Two of Open Road's recent TC selections were "Your Sins and Mine," and "On Growing Up Tough." Those are two of my sister's favorite TC novels. To prove it, my sister (Drina) decided to do the reading for the e-book version of it; with her own cover version, as well.

Here is an offering of it, with a free excerpt: Your Sins and Mine. Here, too, you can see Drina's cover. The abstract for it starts:

In this terrifying fable of a world without faith, first there were the changes in weather. Lack of rain was turning the plains of Iowa, Kansas, and Idaho into arid blocks of parched earth. In the North, it was already January, and no sign of snow. All over the world, the seas were shrinking, and creeks and rivers looked like dried scars. But for Pete, the terrified son of a midwestern farming family, the first great omen came one unseasonably warm winter night when the moon simply vanished.
Sounds like a forewarning on Global Warming, with a serious touch of something metaphorically like COVID-19, doesn't it?

My last newsletter included reference to "Your Sins and Mine." Open Road referred to this as Science Fiction. I noted what type of literature TC read, predominantly murder mysteries as documented by Peggy, who received many of them second-hand from TC. (Again, we, Peggy's children with Peggy included, lived a 5-minute walk from TC's home.)

Now, I never read murder mysteries, but I did read a vast amount of Science Fiction in High School, which I got from Peggy, who did not get it from TC. Here's why none of TC's books could be called Science Fiction: They contained not a whisper of Science. Here is a point I have made about Science to many.

Most people hardly know a single person who even knows what Physicists call elementary Quantum Mechanics. Yet, I hardly know anyone who doesn't know what is a laser: The primary gadget whose explanation is from elementary Quantum Mechanics.

Most people hardly know a single person who even knows Special Relativity, much less General Relativity (nor what is the difference between them). Yet, I hardly know anyone who doesn't know what is GPS (the device by which the app "maps" on an iPhone gets you to an address). That is the primary gadget that is totally dependent on satellites employing equations that come from General Relativity.

True, you don't have to know the science behind these clear victories for Science. Still, you don't get these scientific offspring for free. They are fulsome results from hundreds of years of scientific effort. Continuing results from them require continuing effort. It doesn't take a genius to realize that getting results like these calls for some brilliance.

Stored data ->
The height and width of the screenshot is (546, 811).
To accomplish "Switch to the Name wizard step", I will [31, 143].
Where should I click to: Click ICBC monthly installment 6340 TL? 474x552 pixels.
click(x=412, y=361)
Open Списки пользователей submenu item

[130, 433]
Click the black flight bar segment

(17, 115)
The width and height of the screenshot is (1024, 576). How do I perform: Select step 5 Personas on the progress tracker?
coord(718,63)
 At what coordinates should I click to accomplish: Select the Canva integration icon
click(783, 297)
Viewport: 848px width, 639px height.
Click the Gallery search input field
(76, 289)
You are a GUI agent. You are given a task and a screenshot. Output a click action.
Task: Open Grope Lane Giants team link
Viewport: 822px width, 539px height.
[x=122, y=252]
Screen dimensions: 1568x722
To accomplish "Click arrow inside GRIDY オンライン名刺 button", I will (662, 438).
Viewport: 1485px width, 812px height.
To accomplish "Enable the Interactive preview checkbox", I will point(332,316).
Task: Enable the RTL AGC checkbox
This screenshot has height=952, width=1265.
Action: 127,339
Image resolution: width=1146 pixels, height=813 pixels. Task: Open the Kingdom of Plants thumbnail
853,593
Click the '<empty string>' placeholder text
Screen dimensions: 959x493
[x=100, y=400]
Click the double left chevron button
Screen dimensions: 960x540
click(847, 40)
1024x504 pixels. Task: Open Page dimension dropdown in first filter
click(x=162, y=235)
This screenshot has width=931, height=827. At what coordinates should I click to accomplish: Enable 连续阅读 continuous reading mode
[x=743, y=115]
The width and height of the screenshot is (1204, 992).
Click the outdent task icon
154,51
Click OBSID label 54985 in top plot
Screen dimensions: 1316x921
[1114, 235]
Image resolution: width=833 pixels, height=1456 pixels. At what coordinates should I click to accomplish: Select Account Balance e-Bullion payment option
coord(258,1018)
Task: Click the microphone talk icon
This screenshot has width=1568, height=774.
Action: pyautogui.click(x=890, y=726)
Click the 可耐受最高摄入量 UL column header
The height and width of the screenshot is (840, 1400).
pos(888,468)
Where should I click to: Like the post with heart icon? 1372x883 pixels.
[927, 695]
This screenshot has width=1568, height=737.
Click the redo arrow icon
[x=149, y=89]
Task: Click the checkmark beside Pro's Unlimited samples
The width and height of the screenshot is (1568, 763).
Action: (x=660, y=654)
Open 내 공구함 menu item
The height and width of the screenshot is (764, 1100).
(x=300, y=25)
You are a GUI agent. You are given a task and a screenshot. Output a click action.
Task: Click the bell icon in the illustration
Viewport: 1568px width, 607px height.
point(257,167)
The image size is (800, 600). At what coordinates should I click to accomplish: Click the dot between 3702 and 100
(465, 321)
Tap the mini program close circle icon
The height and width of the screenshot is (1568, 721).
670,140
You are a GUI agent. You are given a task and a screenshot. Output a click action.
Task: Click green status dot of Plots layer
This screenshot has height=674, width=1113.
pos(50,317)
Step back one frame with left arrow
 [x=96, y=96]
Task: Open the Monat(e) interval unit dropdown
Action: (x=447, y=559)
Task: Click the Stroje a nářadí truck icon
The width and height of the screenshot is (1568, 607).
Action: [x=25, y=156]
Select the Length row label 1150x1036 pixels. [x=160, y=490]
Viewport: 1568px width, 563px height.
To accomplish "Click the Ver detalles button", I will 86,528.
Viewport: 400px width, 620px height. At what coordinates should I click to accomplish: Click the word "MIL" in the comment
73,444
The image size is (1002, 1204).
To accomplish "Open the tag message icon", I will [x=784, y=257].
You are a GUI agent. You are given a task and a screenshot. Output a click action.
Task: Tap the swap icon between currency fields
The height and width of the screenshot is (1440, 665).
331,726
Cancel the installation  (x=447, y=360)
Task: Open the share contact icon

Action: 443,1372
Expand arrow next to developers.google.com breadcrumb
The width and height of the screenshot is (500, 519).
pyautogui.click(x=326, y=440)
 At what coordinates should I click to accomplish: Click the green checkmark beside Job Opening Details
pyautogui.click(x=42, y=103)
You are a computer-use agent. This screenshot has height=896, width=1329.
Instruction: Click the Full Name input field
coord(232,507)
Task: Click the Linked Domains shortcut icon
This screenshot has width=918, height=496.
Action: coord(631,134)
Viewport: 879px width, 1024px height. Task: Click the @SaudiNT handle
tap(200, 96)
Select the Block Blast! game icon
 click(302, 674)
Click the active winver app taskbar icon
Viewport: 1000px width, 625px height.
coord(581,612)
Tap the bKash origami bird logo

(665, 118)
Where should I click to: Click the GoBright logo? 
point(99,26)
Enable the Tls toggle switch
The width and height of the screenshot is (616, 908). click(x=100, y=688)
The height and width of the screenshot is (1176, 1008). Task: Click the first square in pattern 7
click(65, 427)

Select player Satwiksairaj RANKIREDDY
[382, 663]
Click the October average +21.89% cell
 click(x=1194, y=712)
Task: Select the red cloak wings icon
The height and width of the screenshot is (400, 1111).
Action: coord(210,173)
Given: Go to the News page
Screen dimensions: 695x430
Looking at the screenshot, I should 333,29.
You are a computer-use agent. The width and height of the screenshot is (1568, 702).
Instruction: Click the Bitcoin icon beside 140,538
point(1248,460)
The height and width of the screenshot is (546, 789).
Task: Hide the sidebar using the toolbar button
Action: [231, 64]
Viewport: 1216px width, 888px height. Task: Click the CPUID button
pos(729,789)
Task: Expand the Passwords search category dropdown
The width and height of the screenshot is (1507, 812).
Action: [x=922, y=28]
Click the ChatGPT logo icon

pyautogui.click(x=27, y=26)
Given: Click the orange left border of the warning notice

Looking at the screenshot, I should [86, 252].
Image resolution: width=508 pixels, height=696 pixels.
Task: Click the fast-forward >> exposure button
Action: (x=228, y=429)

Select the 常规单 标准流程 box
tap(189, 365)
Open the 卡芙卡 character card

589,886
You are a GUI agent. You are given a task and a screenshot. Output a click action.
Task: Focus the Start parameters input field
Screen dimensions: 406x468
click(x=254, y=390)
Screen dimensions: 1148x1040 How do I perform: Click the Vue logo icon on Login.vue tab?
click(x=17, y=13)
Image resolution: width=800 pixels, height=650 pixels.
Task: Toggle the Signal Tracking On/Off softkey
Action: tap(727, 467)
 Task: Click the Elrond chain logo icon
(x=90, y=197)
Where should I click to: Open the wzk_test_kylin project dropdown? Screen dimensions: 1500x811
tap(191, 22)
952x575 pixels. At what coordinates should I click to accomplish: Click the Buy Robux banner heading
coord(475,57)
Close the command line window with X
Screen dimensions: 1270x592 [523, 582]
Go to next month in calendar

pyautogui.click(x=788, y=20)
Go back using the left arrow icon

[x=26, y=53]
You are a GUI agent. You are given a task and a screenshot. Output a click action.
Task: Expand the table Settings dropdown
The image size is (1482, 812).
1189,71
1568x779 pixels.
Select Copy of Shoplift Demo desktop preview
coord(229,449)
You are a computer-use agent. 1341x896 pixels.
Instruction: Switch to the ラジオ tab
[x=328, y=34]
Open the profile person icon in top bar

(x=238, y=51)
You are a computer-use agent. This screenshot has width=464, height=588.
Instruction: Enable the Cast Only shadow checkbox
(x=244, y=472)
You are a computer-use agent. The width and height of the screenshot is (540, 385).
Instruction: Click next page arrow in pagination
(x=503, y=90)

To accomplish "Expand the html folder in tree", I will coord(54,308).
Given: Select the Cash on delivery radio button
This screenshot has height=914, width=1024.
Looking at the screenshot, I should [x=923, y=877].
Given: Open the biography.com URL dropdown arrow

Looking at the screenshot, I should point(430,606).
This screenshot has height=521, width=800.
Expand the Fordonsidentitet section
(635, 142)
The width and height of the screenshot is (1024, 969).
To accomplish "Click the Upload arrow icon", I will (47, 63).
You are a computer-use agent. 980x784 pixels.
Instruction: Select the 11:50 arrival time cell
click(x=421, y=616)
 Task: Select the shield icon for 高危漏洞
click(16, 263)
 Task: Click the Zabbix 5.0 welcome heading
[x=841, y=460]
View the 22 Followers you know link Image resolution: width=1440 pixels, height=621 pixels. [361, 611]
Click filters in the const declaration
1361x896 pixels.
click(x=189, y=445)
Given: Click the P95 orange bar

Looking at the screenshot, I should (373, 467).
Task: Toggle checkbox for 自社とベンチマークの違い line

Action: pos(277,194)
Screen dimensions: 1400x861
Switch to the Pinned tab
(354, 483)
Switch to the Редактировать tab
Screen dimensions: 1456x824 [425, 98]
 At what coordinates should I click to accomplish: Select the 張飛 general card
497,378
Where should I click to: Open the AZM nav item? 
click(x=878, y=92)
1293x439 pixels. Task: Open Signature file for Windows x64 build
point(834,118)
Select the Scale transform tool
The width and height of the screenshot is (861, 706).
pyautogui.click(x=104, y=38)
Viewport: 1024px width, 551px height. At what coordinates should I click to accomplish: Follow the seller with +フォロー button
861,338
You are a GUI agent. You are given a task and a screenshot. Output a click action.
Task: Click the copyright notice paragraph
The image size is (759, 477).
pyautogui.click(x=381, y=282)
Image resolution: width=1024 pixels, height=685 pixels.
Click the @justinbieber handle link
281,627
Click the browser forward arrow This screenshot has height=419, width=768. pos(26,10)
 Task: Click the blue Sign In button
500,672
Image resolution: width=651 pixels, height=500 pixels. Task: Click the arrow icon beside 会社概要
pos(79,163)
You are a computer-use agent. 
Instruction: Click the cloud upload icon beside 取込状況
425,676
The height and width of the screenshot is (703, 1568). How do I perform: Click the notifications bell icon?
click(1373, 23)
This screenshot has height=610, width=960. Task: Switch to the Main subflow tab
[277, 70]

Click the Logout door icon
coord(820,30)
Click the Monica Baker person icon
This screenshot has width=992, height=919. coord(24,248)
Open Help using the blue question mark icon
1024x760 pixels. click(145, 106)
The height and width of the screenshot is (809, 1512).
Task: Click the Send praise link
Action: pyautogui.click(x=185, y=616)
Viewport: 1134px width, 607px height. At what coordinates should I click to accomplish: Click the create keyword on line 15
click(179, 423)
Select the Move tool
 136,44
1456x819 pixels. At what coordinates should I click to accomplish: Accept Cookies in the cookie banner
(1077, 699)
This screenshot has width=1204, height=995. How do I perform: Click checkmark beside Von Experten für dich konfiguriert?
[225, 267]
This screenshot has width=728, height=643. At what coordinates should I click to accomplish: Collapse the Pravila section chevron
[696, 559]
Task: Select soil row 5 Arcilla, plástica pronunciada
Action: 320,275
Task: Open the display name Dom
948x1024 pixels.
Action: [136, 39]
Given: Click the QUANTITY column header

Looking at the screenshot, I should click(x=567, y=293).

What to work on ->
1. In the essay on science fiction and science, which device does the author call totally dependent on satellites that use equations from General Relativity?
2. Reproduce the essay on science fiction and science word for word, between "My last newsletter" and "Science to many.", inclusive.

Answers ->
1. GPS, the device the "maps" app on an iPhone uses to get you to an address.

2.
My last newsletter included reference to "Your Sins and Mine." Open Road referred to this as Science Fiction. I noted what type of literature TC read, predominantly murder mysteries as documented by Peggy, who received many of them second-hand from TC. (Again, we, Peggy's children with Peggy included, lived a 5-minute walk from TC's home.)

Now, I never read murder mysteries, but I did read a vast amount of Science Fiction in High School, which I got from Peggy, who did not get it from TC. Here's why none of TC's books could be called Science Fiction: They contained not a whisper of Science. Here is a point I have made about Science to many.